Task item: Could you rewrite the items from the start of the records through the line that contains "participants-count: 40 is", replacing "screenshot" with "screen capture" and leaving everything else unchanged? Omit the pictures.
===== Provided information
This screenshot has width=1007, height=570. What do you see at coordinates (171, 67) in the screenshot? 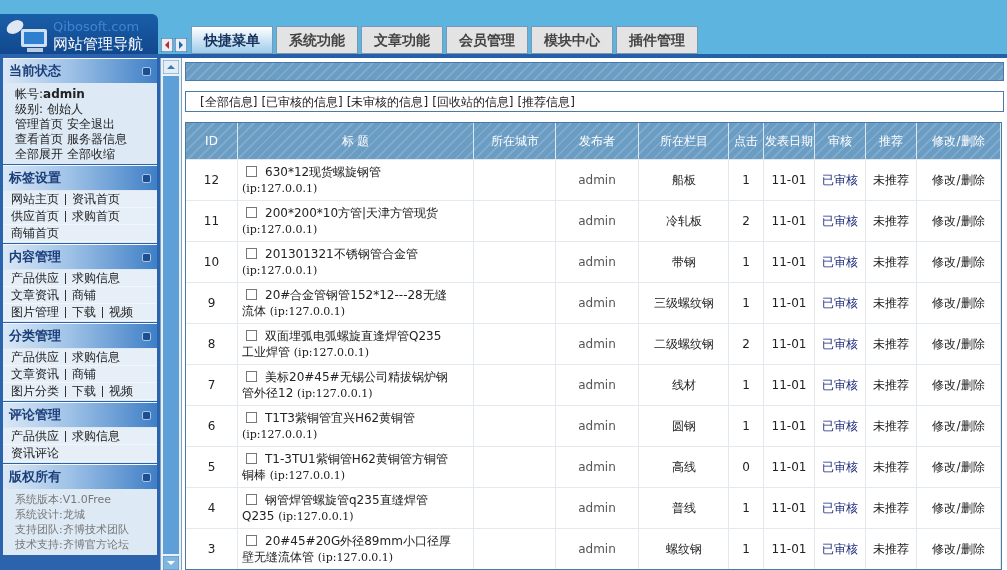
I see `scroll-up-icon` at bounding box center [171, 67].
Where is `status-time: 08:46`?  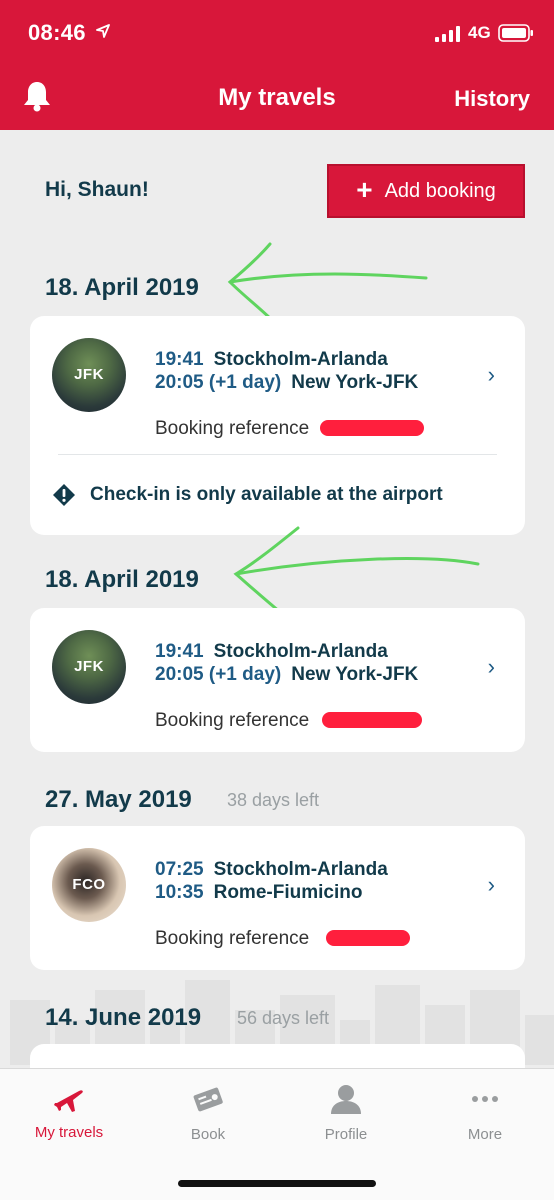
status-time: 08:46 is located at coordinates (57, 32).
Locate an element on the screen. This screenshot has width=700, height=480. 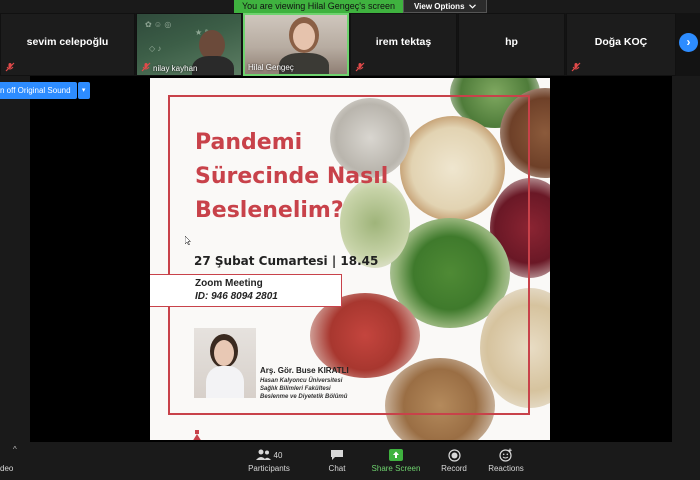
participants-count: 40 is located at coordinates (278, 455).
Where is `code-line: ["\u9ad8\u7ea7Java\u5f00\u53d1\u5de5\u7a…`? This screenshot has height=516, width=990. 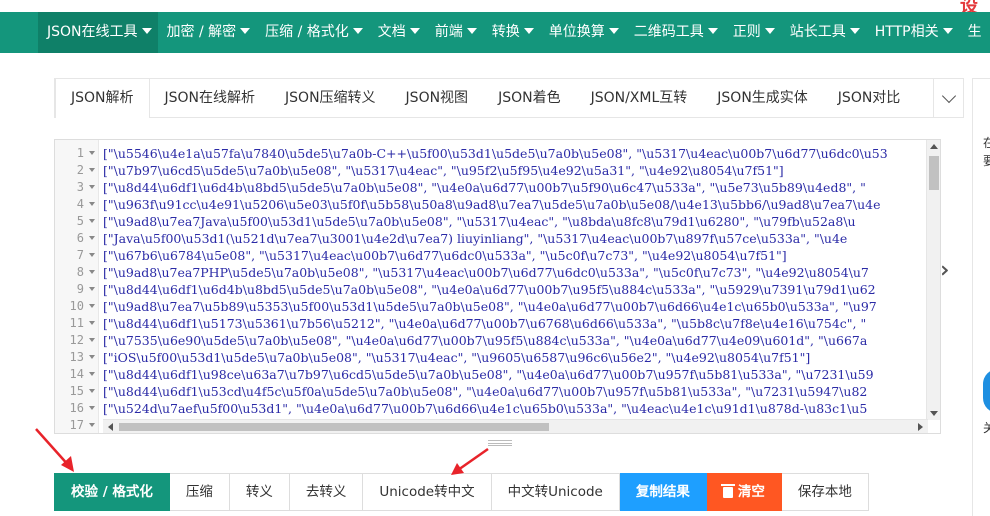
code-line: ["\u9ad8\u7ea7Java\u5f00\u53d1\u5de5\u7a… is located at coordinates (480, 222).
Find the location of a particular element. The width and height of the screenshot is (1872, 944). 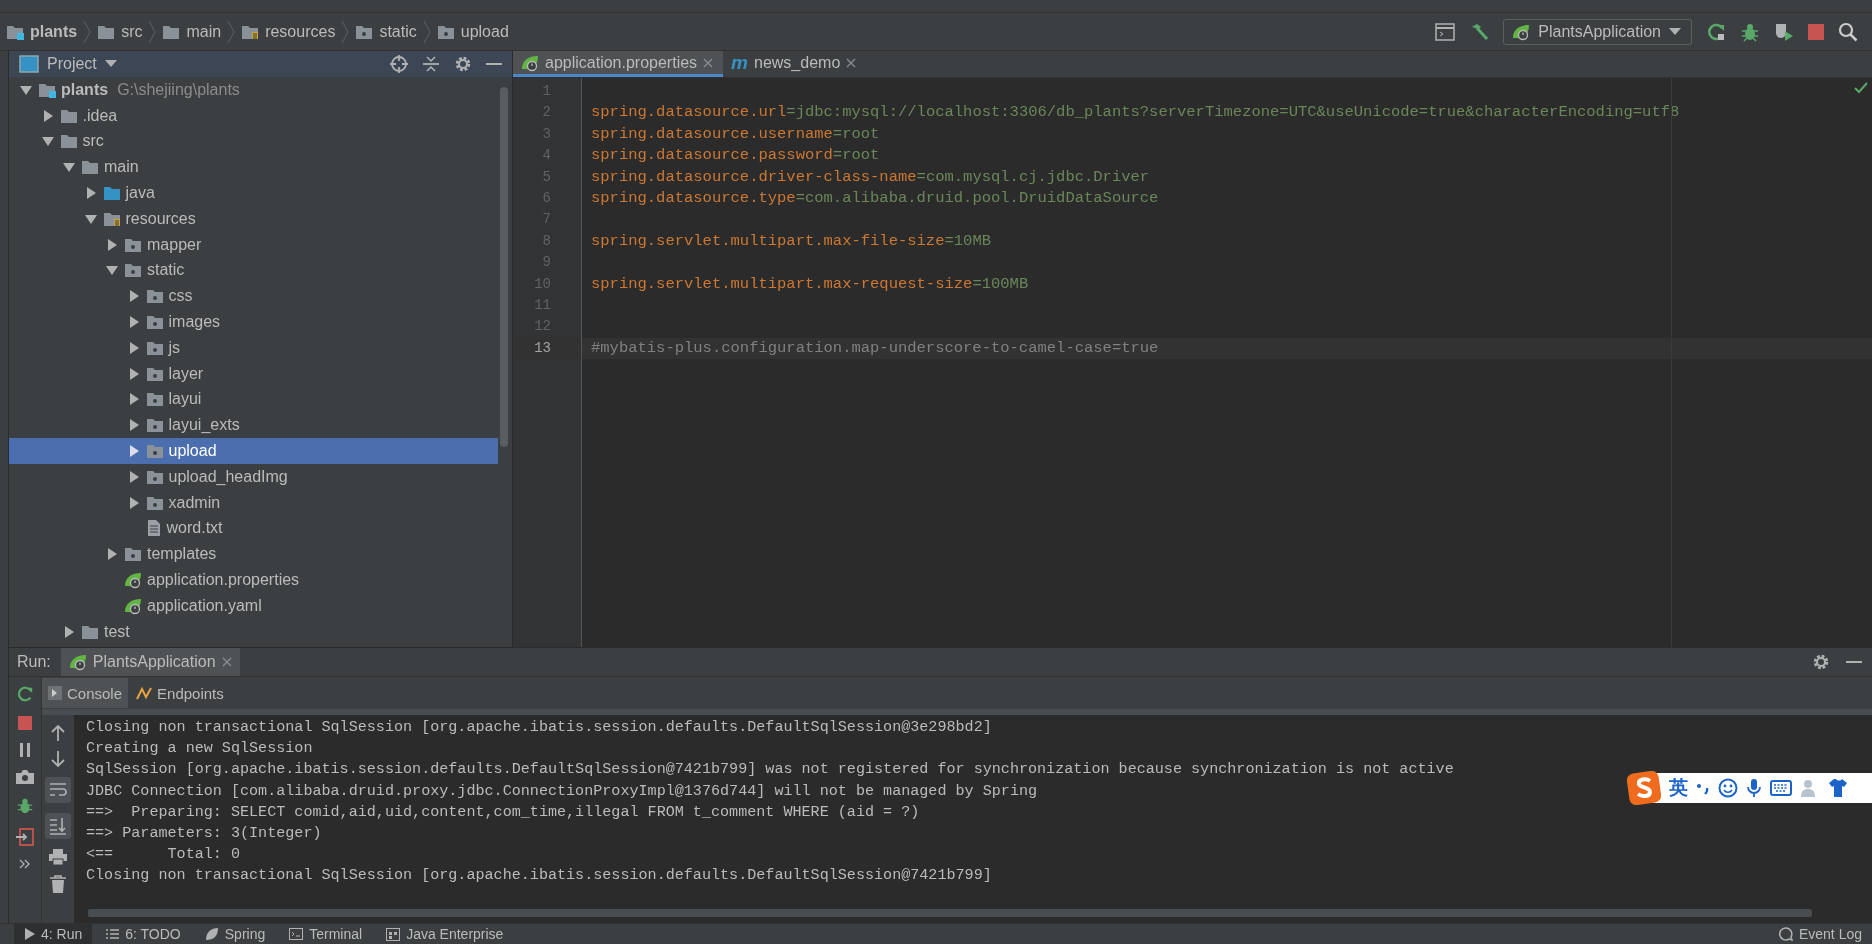

tree-item: main is located at coordinates (254, 168).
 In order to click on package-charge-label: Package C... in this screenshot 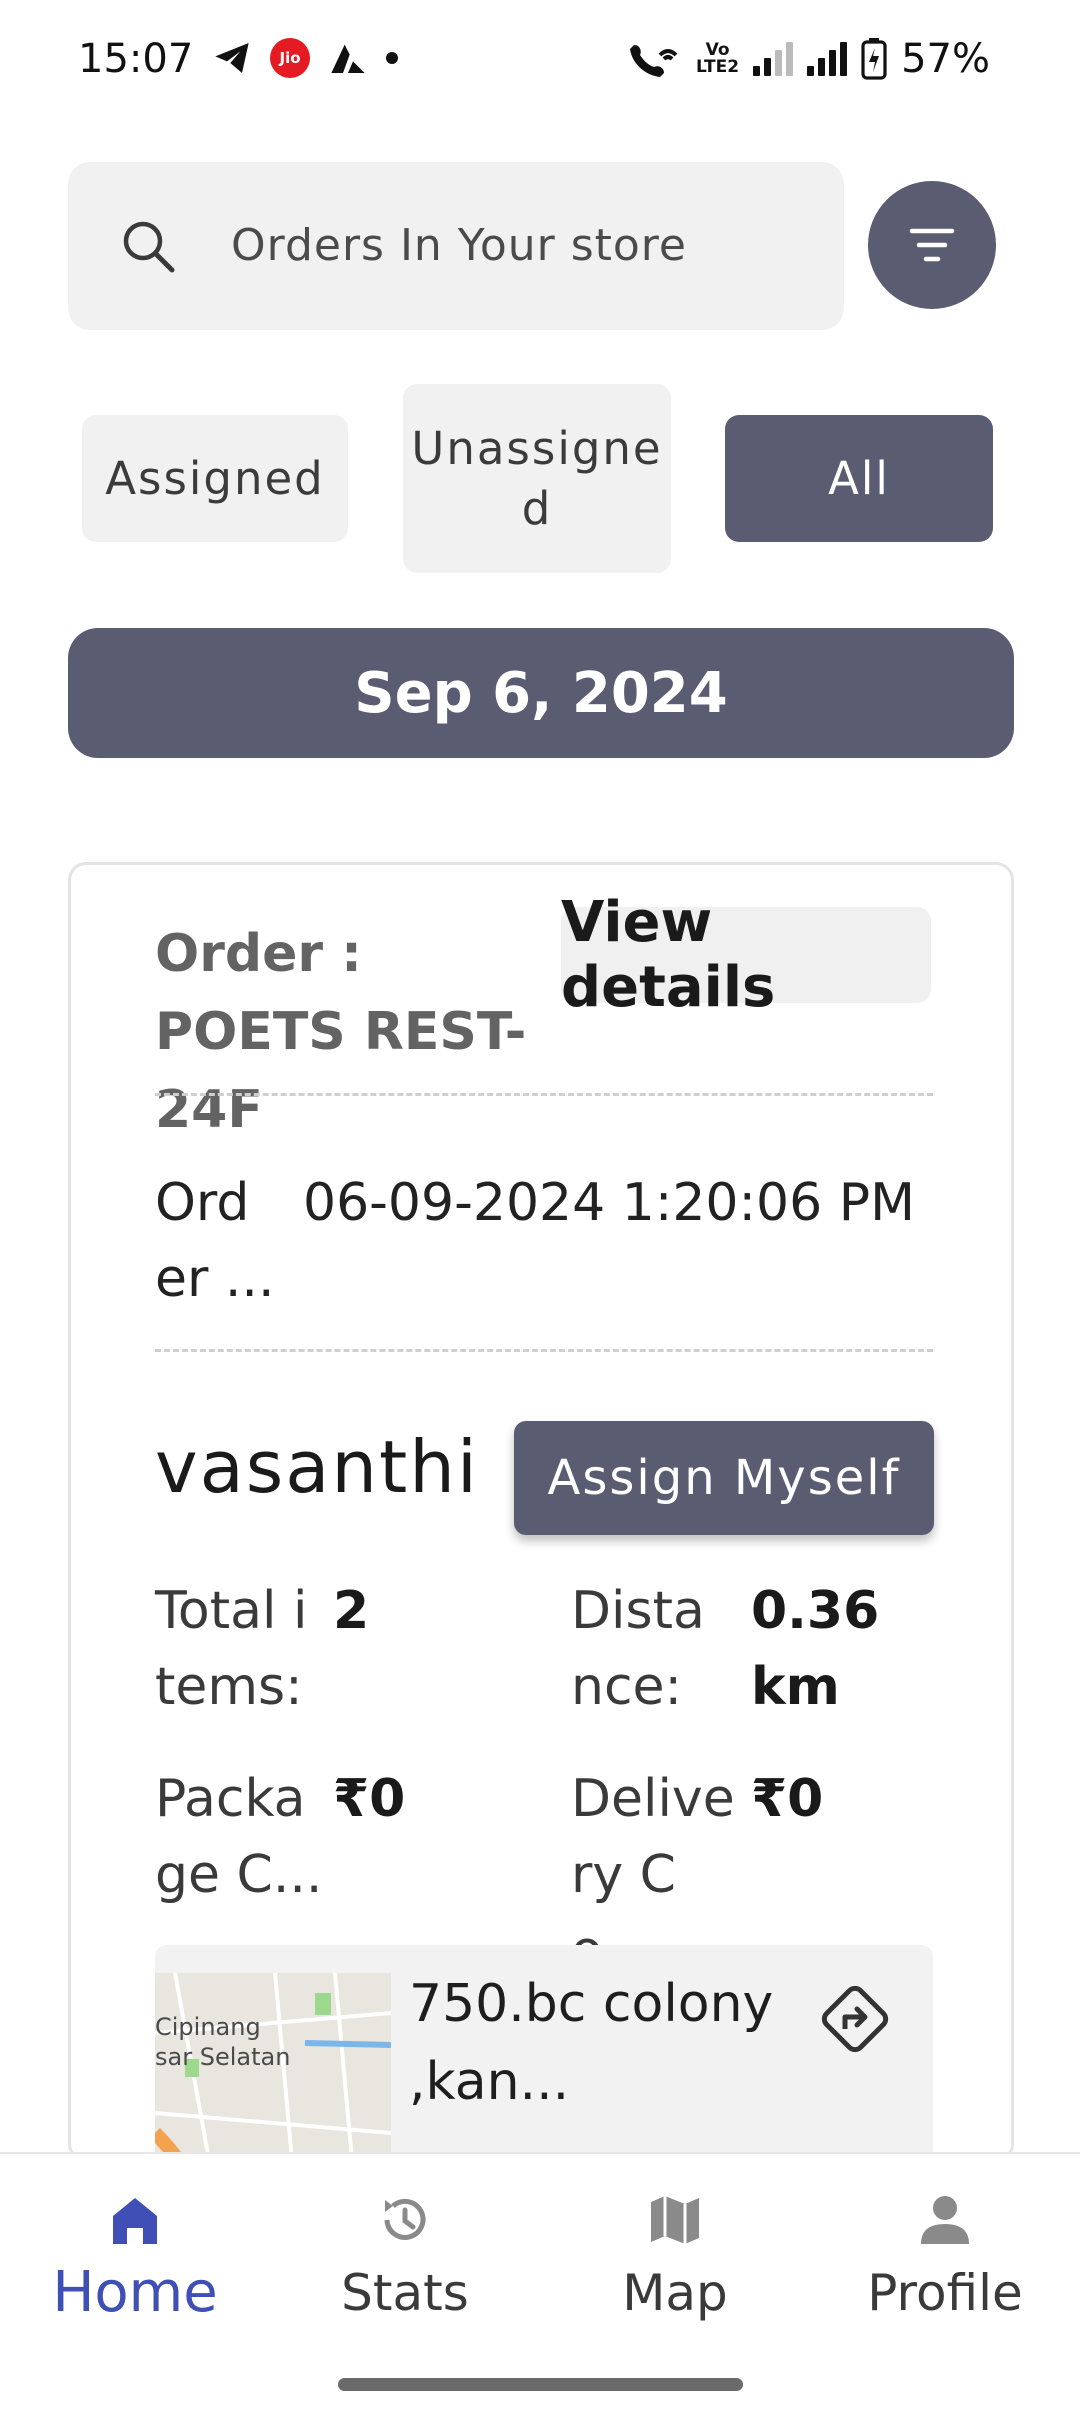, I will do `click(239, 1837)`.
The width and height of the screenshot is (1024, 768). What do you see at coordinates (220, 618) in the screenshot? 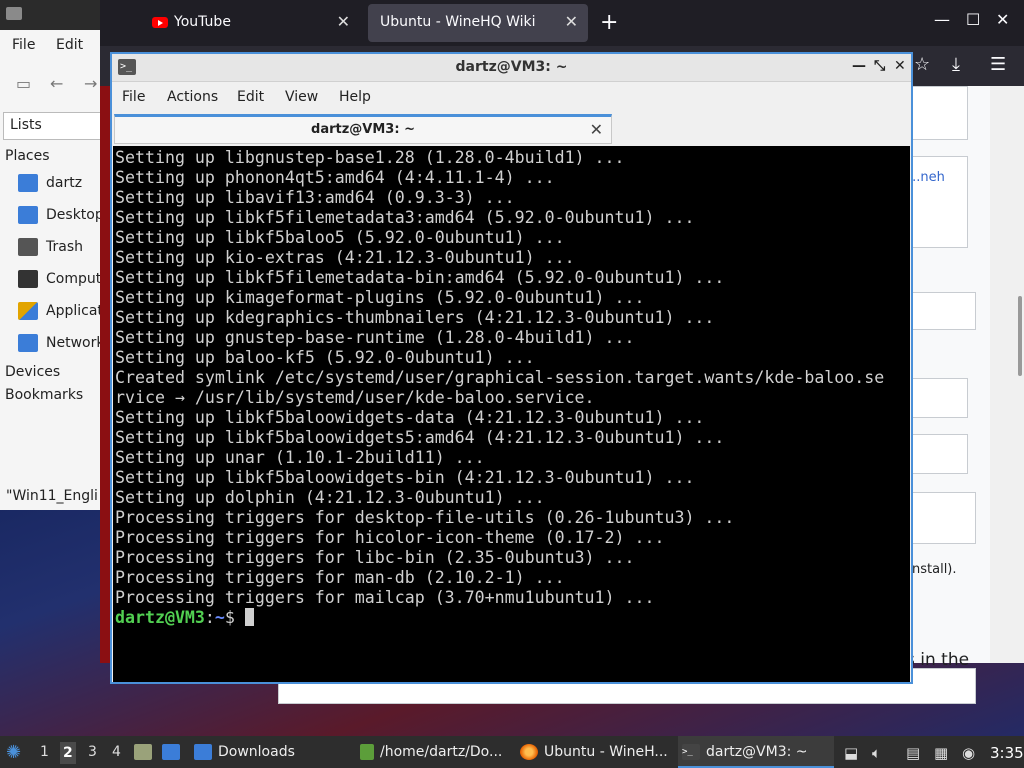
I see `prompt-path: ~` at bounding box center [220, 618].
==========
Your response:
This screen capture has width=1007, height=570. What do you see at coordinates (171, 67) in the screen capture? 
I see `scroll-up-icon` at bounding box center [171, 67].
Where is `status-time: 08:46`?  
status-time: 08:46 is located at coordinates (57, 32).
Locate an element on the screen. This screen capture has width=700, height=480. 
participants-count: 40 is located at coordinates (278, 455).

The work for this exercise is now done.